--- START ---
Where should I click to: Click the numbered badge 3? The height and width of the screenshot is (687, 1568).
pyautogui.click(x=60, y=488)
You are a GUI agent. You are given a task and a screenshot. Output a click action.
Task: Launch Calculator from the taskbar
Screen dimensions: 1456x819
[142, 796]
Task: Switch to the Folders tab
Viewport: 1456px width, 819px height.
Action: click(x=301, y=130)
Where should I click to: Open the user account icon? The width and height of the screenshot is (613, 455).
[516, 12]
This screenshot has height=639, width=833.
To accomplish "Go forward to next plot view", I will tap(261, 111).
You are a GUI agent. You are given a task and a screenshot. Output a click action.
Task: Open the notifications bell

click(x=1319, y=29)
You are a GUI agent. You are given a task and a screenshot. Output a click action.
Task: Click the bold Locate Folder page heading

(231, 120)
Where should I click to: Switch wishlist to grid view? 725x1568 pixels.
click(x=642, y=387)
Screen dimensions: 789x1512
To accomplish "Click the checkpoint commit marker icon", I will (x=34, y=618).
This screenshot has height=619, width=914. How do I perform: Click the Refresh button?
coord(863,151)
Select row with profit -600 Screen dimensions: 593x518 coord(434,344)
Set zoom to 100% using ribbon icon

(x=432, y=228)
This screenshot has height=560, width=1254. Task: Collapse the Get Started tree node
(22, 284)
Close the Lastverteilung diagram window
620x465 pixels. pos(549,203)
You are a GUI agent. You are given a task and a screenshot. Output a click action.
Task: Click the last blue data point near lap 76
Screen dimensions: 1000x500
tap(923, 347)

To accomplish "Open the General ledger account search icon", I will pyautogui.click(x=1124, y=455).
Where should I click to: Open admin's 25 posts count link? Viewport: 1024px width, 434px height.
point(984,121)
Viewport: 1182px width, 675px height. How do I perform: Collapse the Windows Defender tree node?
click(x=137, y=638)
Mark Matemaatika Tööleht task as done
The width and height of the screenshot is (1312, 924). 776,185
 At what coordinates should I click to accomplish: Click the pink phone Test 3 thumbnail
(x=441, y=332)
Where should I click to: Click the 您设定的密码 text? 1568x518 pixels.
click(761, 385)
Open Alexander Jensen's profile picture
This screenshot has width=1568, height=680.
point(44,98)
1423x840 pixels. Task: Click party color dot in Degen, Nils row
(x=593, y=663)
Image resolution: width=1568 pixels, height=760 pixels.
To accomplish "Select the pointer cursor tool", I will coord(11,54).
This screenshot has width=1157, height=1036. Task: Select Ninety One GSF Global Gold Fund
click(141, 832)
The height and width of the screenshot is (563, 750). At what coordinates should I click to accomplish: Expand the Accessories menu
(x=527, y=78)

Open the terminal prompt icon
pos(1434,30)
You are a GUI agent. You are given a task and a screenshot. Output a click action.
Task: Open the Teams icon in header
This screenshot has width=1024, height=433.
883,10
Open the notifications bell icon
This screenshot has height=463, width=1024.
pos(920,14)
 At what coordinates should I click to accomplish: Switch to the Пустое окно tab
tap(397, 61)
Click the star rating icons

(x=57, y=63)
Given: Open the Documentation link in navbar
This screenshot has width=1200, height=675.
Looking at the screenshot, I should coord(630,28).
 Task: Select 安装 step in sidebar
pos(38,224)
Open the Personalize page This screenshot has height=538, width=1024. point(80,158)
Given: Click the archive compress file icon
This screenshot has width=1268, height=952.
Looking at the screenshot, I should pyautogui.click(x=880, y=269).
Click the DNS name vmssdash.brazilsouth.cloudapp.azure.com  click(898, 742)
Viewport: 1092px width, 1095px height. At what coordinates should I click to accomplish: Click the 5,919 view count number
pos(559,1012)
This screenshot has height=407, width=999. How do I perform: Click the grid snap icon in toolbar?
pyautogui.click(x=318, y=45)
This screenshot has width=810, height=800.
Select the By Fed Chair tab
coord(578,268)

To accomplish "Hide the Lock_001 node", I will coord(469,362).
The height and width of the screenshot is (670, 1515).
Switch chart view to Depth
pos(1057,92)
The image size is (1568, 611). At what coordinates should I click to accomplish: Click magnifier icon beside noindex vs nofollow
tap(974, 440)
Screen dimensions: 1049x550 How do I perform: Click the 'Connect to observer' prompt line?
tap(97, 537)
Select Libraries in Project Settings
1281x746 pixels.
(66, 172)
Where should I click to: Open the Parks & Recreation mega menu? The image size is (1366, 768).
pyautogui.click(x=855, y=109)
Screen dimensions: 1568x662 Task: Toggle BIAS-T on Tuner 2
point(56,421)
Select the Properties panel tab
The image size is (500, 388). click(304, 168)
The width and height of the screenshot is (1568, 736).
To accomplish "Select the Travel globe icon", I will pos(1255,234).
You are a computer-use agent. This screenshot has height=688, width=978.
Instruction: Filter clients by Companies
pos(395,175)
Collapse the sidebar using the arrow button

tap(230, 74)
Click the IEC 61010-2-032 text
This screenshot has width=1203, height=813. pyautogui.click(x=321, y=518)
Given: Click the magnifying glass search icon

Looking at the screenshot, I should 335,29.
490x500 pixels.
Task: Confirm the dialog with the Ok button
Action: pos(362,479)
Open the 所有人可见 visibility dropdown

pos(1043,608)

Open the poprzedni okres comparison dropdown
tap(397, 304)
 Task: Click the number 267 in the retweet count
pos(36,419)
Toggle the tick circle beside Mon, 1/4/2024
--- END ---
- [Problem to work on]
Only the lines from the one that contains "Instruction: Filter clients by Companies" to the end of the entries above should be given again, exactly and in full.

- [The answer]
Instruction: Filter clients by Companies
pos(395,175)
Collapse the sidebar using the arrow button

tap(230, 74)
Click the IEC 61010-2-032 text
This screenshot has width=1203, height=813. pyautogui.click(x=321, y=518)
Given: Click the magnifying glass search icon

Looking at the screenshot, I should 335,29.
490x500 pixels.
Task: Confirm the dialog with the Ok button
Action: pos(362,479)
Open the 所有人可见 visibility dropdown

pos(1043,608)

Open the poprzedni okres comparison dropdown
tap(397, 304)
 Task: Click the number 267 in the retweet count
pos(36,419)
Toggle the tick circle beside Mon, 1/4/2024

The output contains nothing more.